The move was recommended by the Financial Policy Committee (FPC) in June.
He said: “For major banks and building societies meeting the minimum 7% capital threshold, the Bank of England will reduce the level of required liquid asset holdings. The effect will be to lower total required holdings by £90 billion, once all eight major banks and building societies meet the capital threshold.
That will help to underpin the supply of credit, since every pound currently held in liquid assets is a pound that could be lent to the real economy.”
As a result of the financial crisis, UK banks were required to build up significant liquidity buffers, however, the FPC concluded there was scope to reduce these holdings.
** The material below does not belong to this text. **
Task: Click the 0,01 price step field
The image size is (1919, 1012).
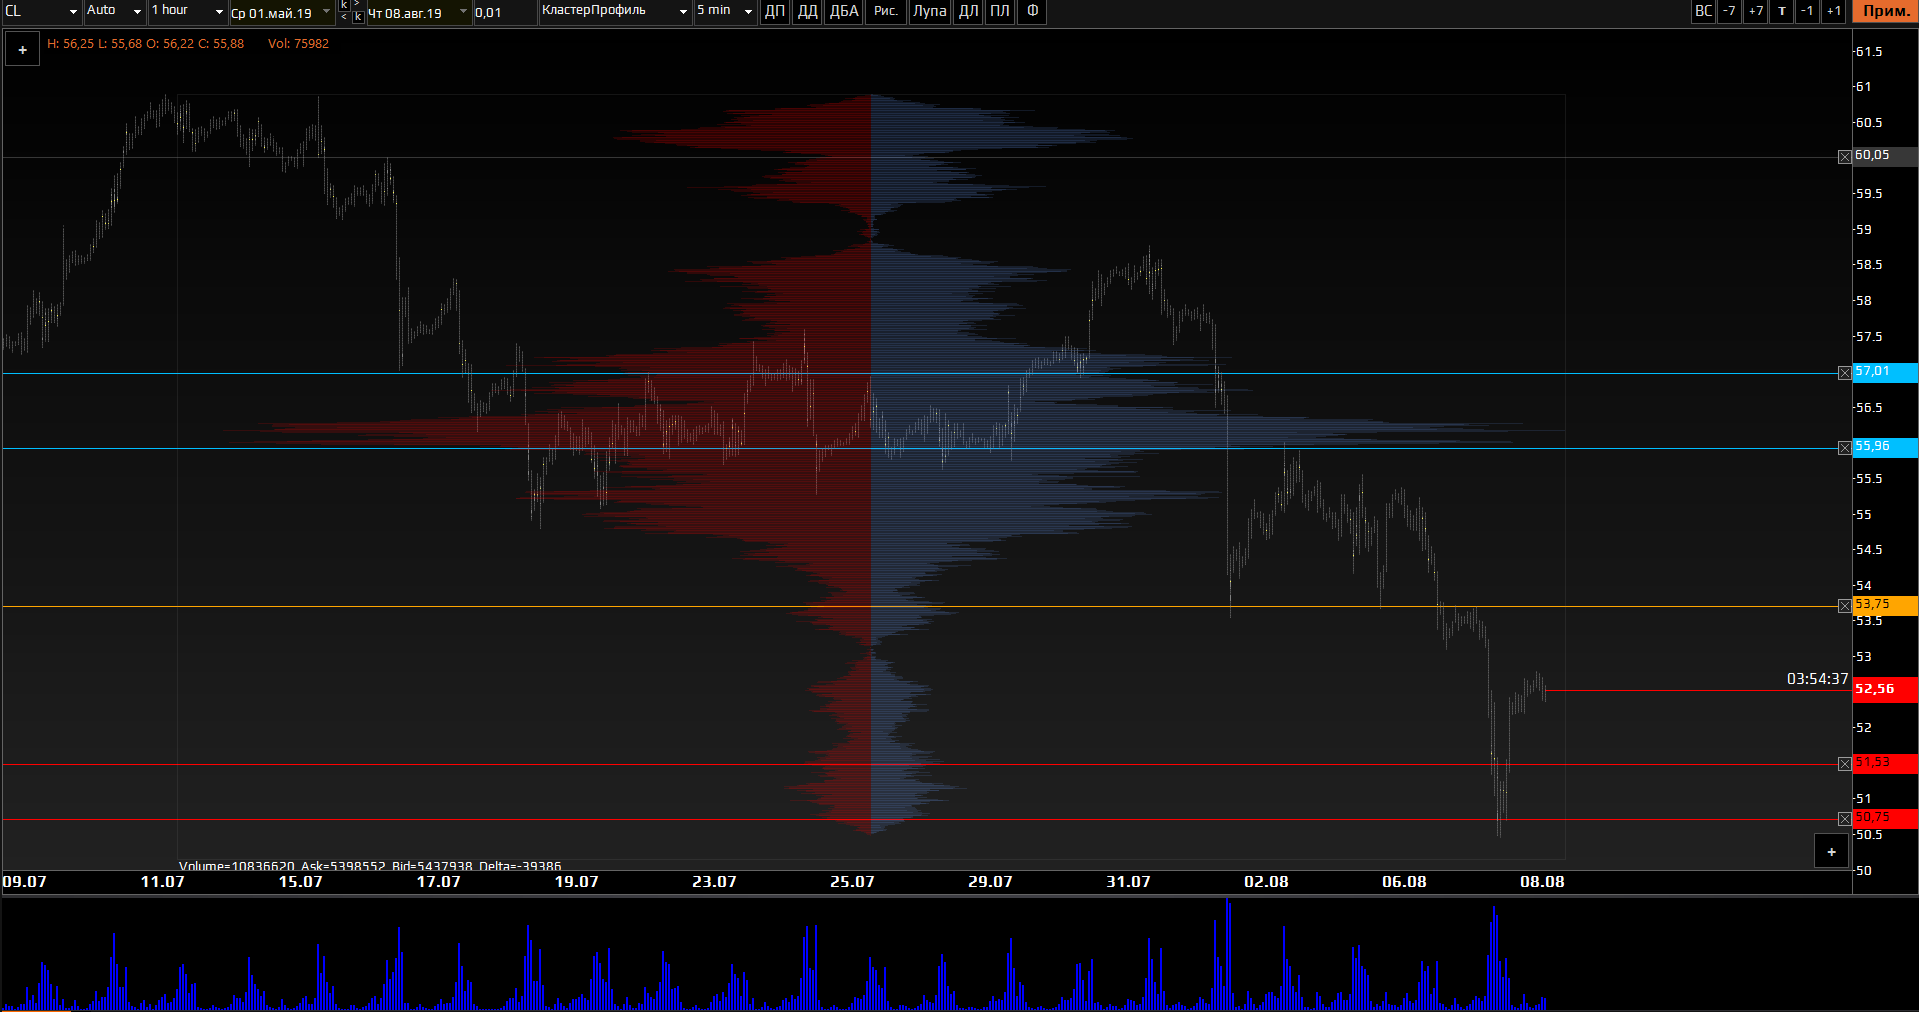Action: point(504,12)
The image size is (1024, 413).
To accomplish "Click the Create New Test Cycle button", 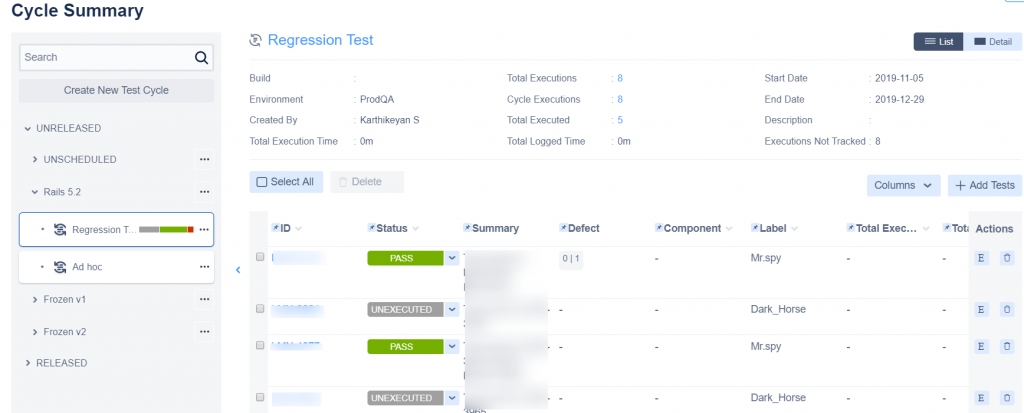I will click(x=116, y=90).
The UK's Prudential Regulation Authority (PRA) has detailed how it will implement the FPC's recommendation, amending its current liquidity framework to demand firms hold “highly liquid assets” equivalent to 80% of the Basel Committee's ‘Liquidity Coverage Ratio’ - sufficient liquid assets to cover expected net cash outflows under a 30-day liquidity stress scenario.
Should all eight major UK banks meet the PRA's 7% core equity capital standard, the PRA estimated this would free up around £90bn “to support lending to the real economy”.
The PRA said it would release further details of how it would implement the EU and Basel Committee's requirements – which are still being finalised – in due course.